AAU Student Projects - visit Aalborg University's student projects portal
An executive master's programme thesis from Aalborg University
Book cover


Optimizing the Performance of Machine Learning Algorithms in Detecting Malicious Files using Hybrid Models

Term

4. semester

Publication year

2023

Submitted on

Pages

71

Abstract

The exfiltration of digital systems using malcrafted files has been an evolving issue for the last two decades. Malicious actors deploy diverse payloads through files that posses potentiality of evading possible detection mechanism and cause alarming harm. Leveraging the universal file format, support of advanced features like JavaScript, and inclusion of additional files make Portable Document File (PDF) and Portable Executable (PE) an apparent choice for to be weaponized by the hackers. This project explores the performance of different branches of machine learning approaches in malware detection. Two dataset each for PDF and PE files are selected after an extensive review of the existing research. At first, Gaussian Naive Bayes (GNB) and Logistic Regression (LR) algorithms are applied from the classical branch.
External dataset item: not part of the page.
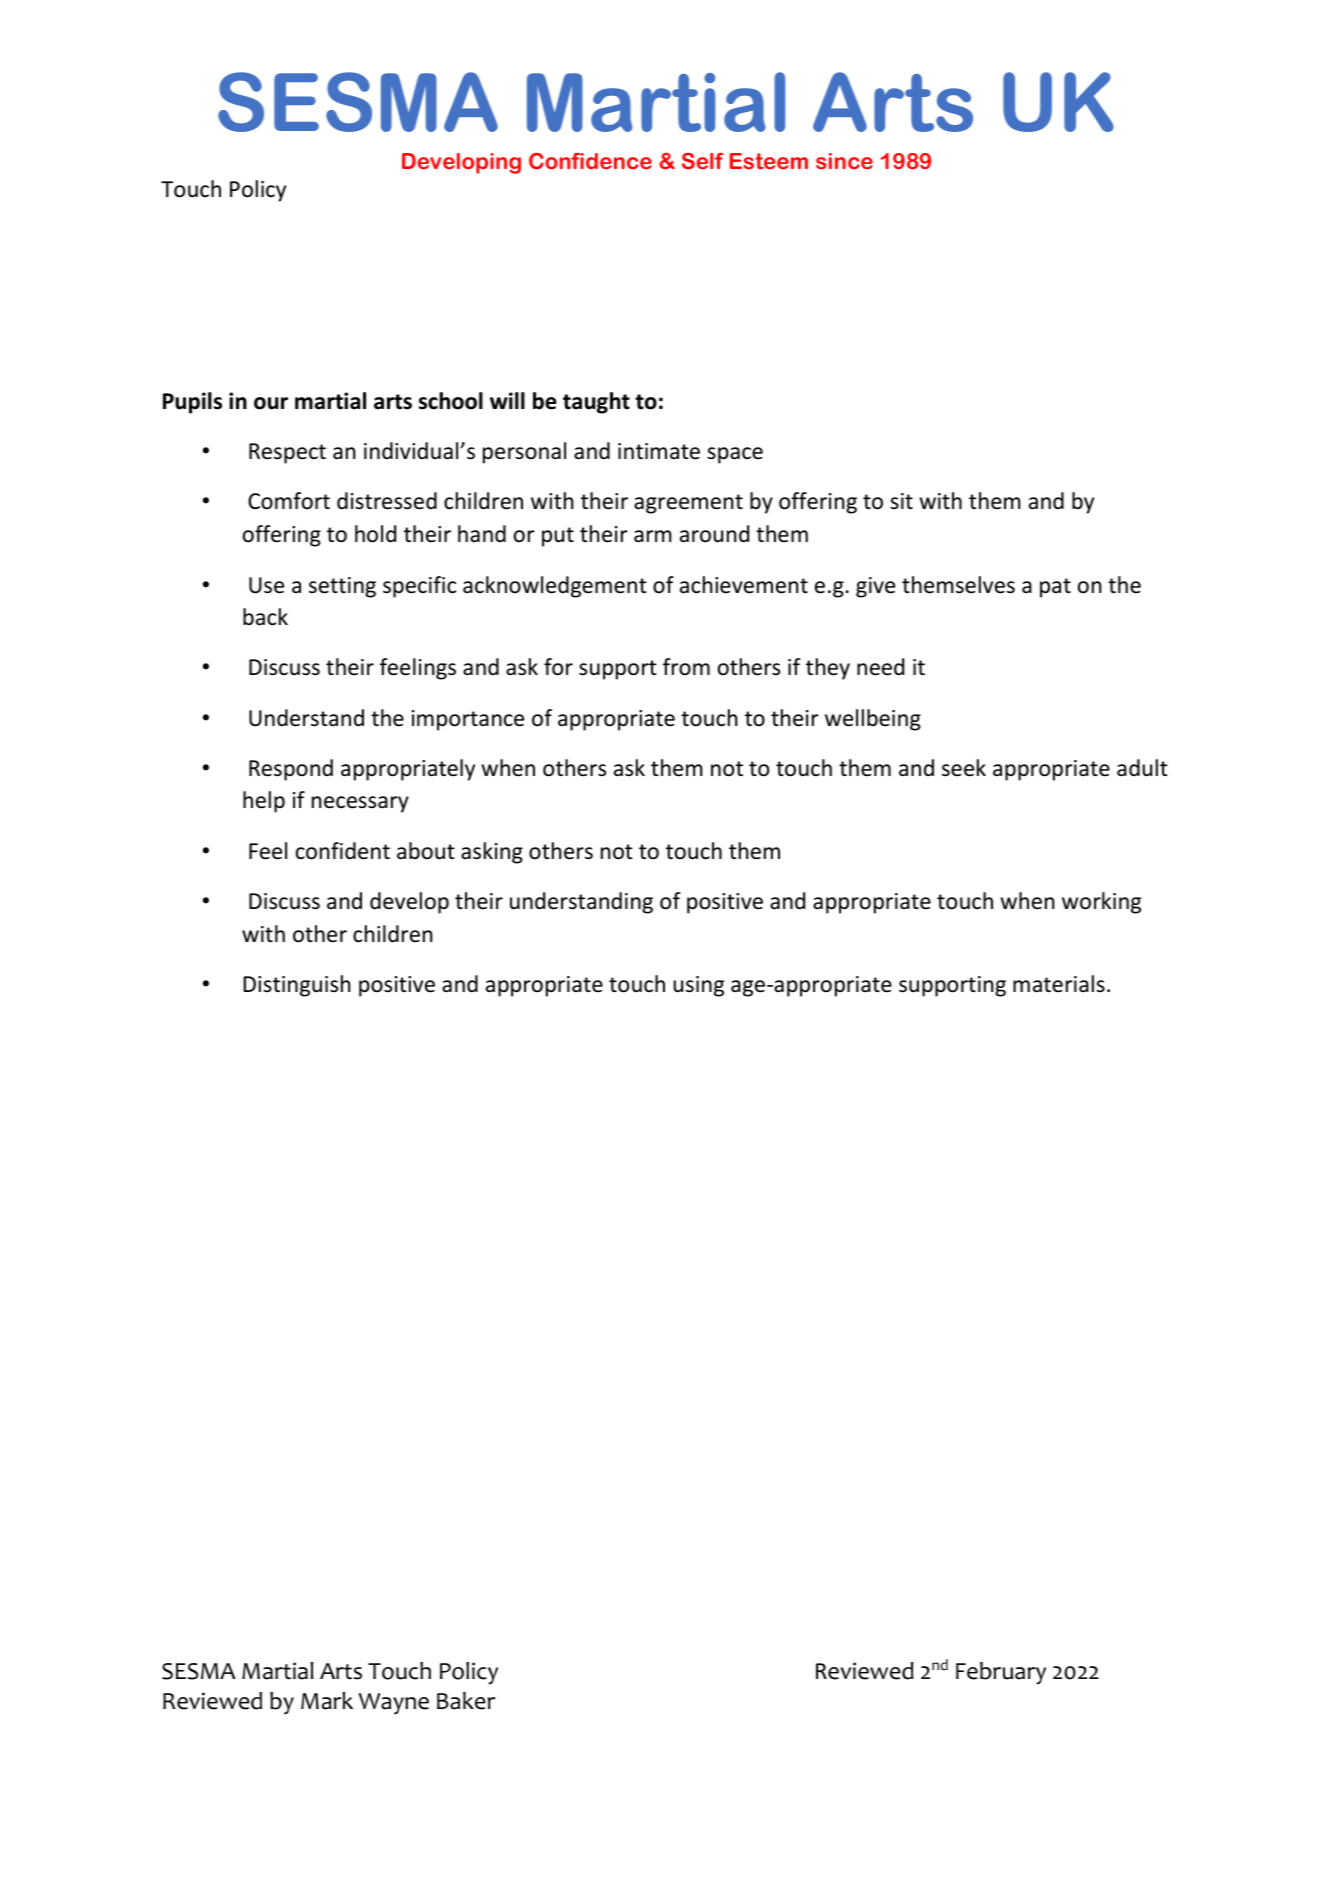 The image size is (1333, 1886). Describe the element at coordinates (297, 986) in the screenshot. I see `Distinguish` at that location.
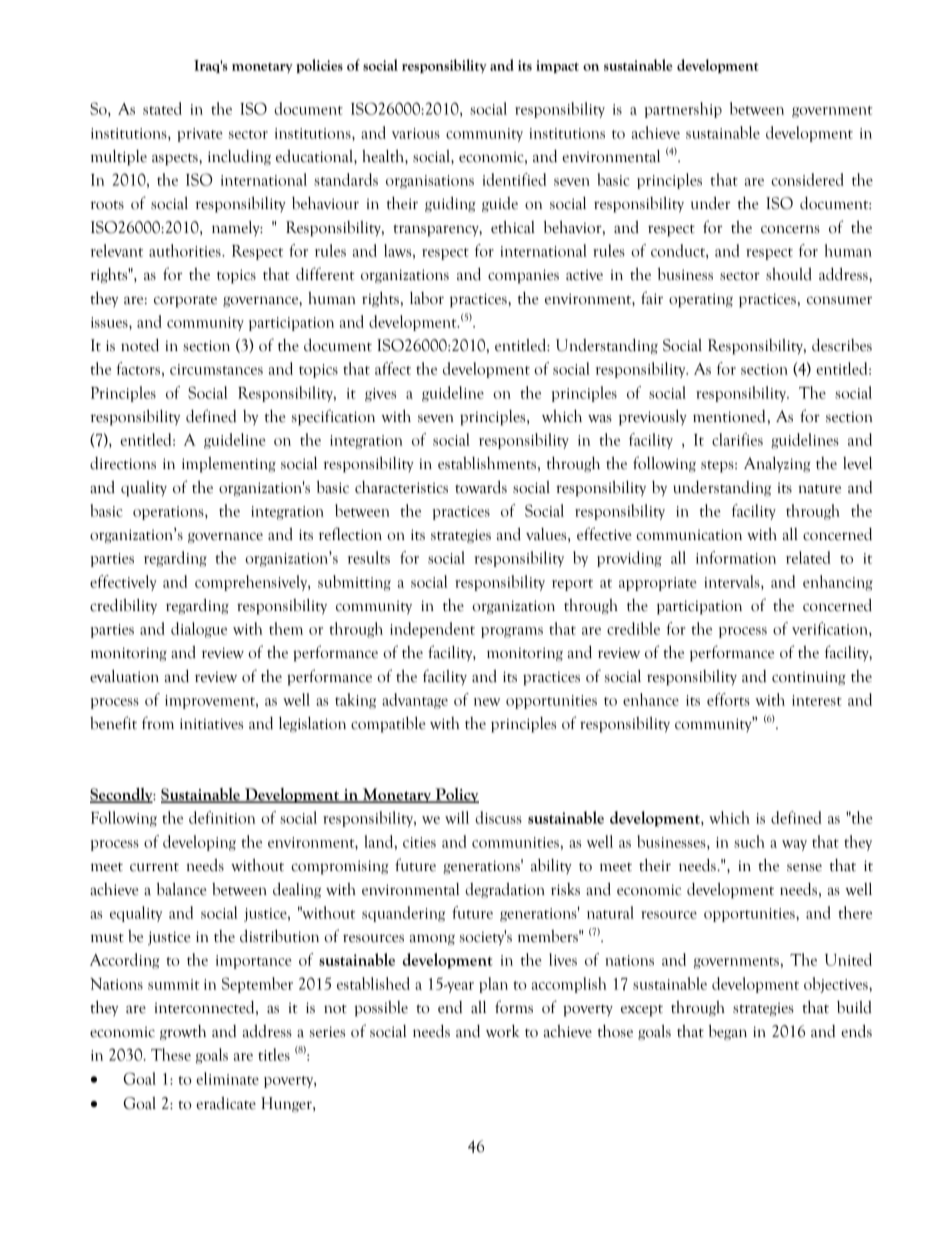 This image has height=1233, width=952. I want to click on partnership, so click(683, 110).
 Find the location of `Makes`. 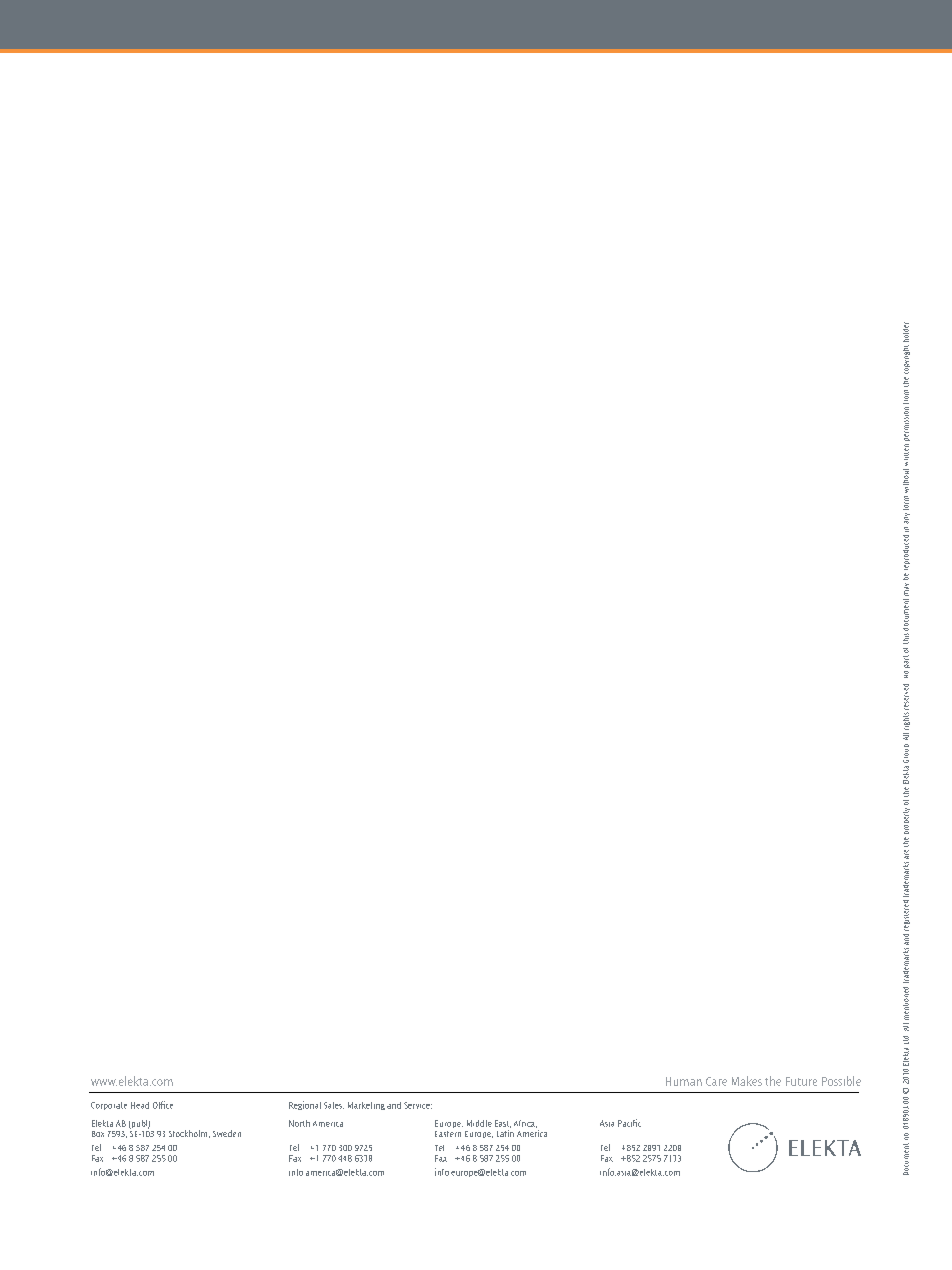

Random Forest (RF) from bagging and Adaptive Boosting (AdaBoost) from boosting are selected from the ensemble classification. Next, three variants of Artificial Neural Network (ANN) are deployed to improve the detection. Finally, a novel hybrid approach integrating ANN and ensemble techniques is proposed for both PDF and PE files and discovered that the hybrid model outperforms all the previous models. The hybrid model combining ANN with AdaBoost achieve an accuracy of 99.51% and F1-score of 99.53% for malware detection in PDF. Similarly, 98.45% of accuracy and 98.95% of F1-score for PE files.